-- Opening Marker --

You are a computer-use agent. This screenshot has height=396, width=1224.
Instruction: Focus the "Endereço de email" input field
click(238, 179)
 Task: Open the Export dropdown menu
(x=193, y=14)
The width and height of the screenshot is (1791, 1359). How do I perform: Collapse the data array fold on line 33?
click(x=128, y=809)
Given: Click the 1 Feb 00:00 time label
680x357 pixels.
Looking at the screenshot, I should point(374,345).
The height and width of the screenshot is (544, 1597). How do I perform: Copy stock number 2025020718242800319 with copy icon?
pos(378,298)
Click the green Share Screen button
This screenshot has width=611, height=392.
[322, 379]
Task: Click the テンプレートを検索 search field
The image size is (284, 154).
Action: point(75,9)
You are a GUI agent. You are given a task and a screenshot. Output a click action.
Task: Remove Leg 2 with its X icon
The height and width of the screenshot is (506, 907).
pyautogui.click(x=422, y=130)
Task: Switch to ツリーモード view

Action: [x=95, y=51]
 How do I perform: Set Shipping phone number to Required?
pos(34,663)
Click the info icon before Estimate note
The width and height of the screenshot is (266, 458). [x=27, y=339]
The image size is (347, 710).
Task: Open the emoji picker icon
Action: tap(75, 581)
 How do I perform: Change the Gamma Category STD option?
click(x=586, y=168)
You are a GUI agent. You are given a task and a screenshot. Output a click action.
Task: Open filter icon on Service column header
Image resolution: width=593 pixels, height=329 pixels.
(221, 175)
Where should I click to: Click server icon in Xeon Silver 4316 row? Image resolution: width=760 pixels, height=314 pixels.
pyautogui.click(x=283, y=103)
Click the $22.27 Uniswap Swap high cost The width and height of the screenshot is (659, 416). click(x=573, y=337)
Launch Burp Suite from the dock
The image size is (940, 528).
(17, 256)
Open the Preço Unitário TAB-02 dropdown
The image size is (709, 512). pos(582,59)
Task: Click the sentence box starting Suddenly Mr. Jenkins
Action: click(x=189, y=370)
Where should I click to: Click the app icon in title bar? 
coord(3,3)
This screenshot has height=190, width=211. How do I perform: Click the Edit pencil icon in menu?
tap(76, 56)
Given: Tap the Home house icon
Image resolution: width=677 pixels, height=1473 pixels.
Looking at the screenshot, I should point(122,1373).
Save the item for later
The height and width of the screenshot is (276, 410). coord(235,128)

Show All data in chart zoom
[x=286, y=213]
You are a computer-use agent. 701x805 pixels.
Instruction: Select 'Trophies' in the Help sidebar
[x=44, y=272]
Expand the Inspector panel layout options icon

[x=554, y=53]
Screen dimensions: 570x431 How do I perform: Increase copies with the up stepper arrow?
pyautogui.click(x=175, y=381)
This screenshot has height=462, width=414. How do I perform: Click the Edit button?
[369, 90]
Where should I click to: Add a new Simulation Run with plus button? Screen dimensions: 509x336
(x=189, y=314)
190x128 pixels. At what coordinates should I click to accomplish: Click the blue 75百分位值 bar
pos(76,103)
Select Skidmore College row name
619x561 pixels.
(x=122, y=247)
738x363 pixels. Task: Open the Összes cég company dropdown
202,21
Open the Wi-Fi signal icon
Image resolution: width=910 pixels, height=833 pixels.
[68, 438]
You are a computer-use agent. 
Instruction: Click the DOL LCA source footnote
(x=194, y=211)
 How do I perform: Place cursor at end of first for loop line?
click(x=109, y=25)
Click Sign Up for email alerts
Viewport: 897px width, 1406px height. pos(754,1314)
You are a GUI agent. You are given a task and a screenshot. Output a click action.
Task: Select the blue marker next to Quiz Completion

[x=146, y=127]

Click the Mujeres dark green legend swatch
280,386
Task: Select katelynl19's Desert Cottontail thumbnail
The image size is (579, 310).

-- Closing Marker --

■ Problem details
Once more, set down the full listing, verbatim.

■ Task result
You are a computer-use agent. This screenshot has height=396, width=1224.
Instruction: Focus the "Endereço de email" input field
click(238, 179)
 Task: Open the Export dropdown menu
(x=193, y=14)
The width and height of the screenshot is (1791, 1359). How do I perform: Collapse the data array fold on line 33?
click(x=128, y=809)
Given: Click the 1 Feb 00:00 time label
680x357 pixels.
Looking at the screenshot, I should point(374,345).
The height and width of the screenshot is (544, 1597). How do I perform: Copy stock number 2025020718242800319 with copy icon?
pos(378,298)
Click the green Share Screen button
This screenshot has width=611, height=392.
[322, 379]
Task: Click the テンプレートを検索 search field
The image size is (284, 154).
Action: point(75,9)
You are a GUI agent. You are given a task and a screenshot. Output a click action.
Task: Remove Leg 2 with its X icon
The height and width of the screenshot is (506, 907).
pyautogui.click(x=422, y=130)
Task: Switch to ツリーモード view

Action: [x=95, y=51]
 How do I perform: Set Shipping phone number to Required?
pos(34,663)
Click the info icon before Estimate note
The width and height of the screenshot is (266, 458). [x=27, y=339]
The image size is (347, 710).
Task: Open the emoji picker icon
Action: tap(75, 581)
 How do I perform: Change the Gamma Category STD option?
click(x=586, y=168)
You are a GUI agent. You are given a task and a screenshot. Output a click action.
Task: Open filter icon on Service column header
Image resolution: width=593 pixels, height=329 pixels.
(221, 175)
Where should I click to: Click server icon in Xeon Silver 4316 row? Image resolution: width=760 pixels, height=314 pixels.
pyautogui.click(x=283, y=103)
Click the $22.27 Uniswap Swap high cost The width and height of the screenshot is (659, 416). click(x=573, y=337)
Launch Burp Suite from the dock
The image size is (940, 528).
(17, 256)
Open the Preço Unitário TAB-02 dropdown
The image size is (709, 512). pos(582,59)
Task: Click the sentence box starting Suddenly Mr. Jenkins
Action: click(x=189, y=370)
Where should I click to: Click the app icon in title bar? 
coord(3,3)
This screenshot has height=190, width=211. How do I perform: Click the Edit pencil icon in menu?
tap(76, 56)
Given: Tap the Home house icon
Image resolution: width=677 pixels, height=1473 pixels.
Looking at the screenshot, I should point(122,1373).
Save the item for later
The height and width of the screenshot is (276, 410). coord(235,128)

Show All data in chart zoom
[x=286, y=213]
You are a computer-use agent. 701x805 pixels.
Instruction: Select 'Trophies' in the Help sidebar
[x=44, y=272]
Expand the Inspector panel layout options icon

[x=554, y=53]
Screen dimensions: 570x431 How do I perform: Increase copies with the up stepper arrow?
pyautogui.click(x=175, y=381)
This screenshot has height=462, width=414. How do I perform: Click the Edit button?
[369, 90]
Where should I click to: Add a new Simulation Run with plus button? Screen dimensions: 509x336
(x=189, y=314)
190x128 pixels. At what coordinates should I click to accomplish: Click the blue 75百分位值 bar
pos(76,103)
Select Skidmore College row name
619x561 pixels.
(x=122, y=247)
738x363 pixels. Task: Open the Összes cég company dropdown
202,21
Open the Wi-Fi signal icon
Image resolution: width=910 pixels, height=833 pixels.
[68, 438]
You are a computer-use agent. 
Instruction: Click the DOL LCA source footnote
(x=194, y=211)
 How do I perform: Place cursor at end of first for loop line?
click(x=109, y=25)
Click Sign Up for email alerts
Viewport: 897px width, 1406px height. pos(754,1314)
You are a GUI agent. You are given a task and a screenshot. Output a click action.
Task: Select the blue marker next to Quiz Completion

[x=146, y=127]

Click the Mujeres dark green legend swatch
280,386
Task: Select katelynl19's Desert Cottontail thumbnail
The image size is (579, 310).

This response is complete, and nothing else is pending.